» Exercise goal:
Set down again exactly the lines of the listing below that fall between the line holding "Image resolution: width=1188" and the line holding "Task: Click the AutoSum sigma icon", inclusive.

» Extracted information:
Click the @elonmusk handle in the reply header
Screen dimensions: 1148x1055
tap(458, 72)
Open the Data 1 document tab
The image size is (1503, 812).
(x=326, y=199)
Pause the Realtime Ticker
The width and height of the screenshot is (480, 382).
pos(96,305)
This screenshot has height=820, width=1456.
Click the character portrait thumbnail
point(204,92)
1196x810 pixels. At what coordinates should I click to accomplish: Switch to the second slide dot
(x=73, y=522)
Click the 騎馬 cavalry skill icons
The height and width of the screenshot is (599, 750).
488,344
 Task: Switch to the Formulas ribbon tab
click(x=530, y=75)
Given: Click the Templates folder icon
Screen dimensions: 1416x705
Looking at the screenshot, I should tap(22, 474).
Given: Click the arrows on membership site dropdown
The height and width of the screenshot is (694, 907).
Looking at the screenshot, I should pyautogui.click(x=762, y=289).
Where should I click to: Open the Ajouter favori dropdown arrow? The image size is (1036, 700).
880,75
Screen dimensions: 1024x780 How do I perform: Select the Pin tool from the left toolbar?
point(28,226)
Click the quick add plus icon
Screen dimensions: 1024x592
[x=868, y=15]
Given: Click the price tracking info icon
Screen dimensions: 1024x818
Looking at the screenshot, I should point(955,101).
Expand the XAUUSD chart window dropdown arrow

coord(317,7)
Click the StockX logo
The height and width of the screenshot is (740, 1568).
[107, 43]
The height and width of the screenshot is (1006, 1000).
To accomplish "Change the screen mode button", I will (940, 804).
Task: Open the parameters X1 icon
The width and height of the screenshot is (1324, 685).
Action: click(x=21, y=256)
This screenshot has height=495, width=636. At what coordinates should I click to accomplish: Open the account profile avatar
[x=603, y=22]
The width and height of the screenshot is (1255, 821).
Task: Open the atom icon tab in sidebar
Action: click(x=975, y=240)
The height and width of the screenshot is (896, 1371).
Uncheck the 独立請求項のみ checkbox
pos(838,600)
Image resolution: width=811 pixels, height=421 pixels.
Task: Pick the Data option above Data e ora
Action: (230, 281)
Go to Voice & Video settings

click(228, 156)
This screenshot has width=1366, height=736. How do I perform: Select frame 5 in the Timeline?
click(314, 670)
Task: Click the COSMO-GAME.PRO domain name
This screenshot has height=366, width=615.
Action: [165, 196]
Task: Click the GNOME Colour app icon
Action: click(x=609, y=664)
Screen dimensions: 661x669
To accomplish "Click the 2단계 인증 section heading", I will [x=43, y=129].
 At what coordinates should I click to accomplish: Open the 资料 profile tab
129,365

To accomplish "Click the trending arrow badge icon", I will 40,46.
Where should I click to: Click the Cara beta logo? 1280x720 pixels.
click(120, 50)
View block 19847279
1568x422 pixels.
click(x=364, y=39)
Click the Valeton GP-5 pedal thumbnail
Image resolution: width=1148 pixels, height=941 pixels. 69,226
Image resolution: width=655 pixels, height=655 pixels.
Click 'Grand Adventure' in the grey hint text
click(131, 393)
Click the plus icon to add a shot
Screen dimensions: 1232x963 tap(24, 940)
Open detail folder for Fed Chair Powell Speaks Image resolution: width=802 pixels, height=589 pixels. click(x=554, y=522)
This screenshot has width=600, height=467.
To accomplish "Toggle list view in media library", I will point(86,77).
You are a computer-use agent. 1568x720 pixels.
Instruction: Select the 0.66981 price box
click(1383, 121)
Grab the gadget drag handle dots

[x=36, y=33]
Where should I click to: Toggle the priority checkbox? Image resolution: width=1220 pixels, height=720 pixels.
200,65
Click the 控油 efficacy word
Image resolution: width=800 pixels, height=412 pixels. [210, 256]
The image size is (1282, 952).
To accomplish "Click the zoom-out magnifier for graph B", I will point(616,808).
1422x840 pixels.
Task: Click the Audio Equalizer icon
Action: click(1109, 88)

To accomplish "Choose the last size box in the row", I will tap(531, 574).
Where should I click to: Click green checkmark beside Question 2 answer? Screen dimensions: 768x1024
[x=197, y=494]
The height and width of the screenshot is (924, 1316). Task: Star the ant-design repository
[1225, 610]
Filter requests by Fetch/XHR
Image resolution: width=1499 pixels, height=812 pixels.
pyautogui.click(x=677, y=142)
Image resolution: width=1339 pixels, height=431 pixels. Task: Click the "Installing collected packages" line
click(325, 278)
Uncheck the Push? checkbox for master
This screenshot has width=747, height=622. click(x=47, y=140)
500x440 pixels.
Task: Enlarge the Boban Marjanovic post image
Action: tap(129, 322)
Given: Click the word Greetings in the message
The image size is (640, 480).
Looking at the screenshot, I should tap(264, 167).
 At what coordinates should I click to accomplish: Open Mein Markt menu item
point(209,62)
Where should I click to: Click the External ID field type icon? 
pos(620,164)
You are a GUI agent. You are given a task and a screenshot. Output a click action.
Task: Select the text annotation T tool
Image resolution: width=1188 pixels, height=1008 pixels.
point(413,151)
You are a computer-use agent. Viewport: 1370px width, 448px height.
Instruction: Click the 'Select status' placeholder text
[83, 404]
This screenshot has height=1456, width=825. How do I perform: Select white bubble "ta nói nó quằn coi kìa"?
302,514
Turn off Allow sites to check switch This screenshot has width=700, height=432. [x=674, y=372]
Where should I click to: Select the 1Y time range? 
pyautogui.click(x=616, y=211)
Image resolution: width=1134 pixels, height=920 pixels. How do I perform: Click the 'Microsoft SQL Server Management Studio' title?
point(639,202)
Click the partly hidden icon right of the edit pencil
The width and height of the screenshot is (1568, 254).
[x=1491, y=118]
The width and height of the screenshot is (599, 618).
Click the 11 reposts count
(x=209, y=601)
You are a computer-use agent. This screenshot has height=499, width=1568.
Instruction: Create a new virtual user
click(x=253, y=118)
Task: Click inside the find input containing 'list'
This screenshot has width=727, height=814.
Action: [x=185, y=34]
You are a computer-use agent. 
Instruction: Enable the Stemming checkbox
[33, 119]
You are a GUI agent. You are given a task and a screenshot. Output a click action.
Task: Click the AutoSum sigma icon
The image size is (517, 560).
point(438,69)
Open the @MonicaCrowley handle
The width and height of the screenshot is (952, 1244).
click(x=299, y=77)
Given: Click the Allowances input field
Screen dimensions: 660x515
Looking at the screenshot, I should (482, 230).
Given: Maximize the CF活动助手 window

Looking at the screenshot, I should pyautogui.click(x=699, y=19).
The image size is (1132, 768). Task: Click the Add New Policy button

» Response for this exercise:
Image resolution: width=1188 pixels, height=1008 pixels.
point(413,151)
You are a computer-use agent. Viewport: 1370px width, 448px height.
Instruction: Click the 'Select status' placeholder text
[83, 404]
This screenshot has height=1456, width=825. How do I perform: Select white bubble "ta nói nó quằn coi kìa"?
302,514
Turn off Allow sites to check switch This screenshot has width=700, height=432. [x=674, y=372]
Where should I click to: Select the 1Y time range? 
pyautogui.click(x=616, y=211)
Image resolution: width=1134 pixels, height=920 pixels. How do I perform: Click the 'Microsoft SQL Server Management Studio' title?
point(639,202)
Click the partly hidden icon right of the edit pencil
The width and height of the screenshot is (1568, 254).
[x=1491, y=118]
The width and height of the screenshot is (599, 618).
Click the 11 reposts count
(x=209, y=601)
You are a computer-use agent. This screenshot has height=499, width=1568.
Instruction: Create a new virtual user
click(x=253, y=118)
Task: Click inside the find input containing 'list'
This screenshot has width=727, height=814.
Action: [x=185, y=34]
You are a computer-use agent. 
Instruction: Enable the Stemming checkbox
[33, 119]
You are a GUI agent. You are given a task and a screenshot. Output a click action.
Task: Click the AutoSum sigma icon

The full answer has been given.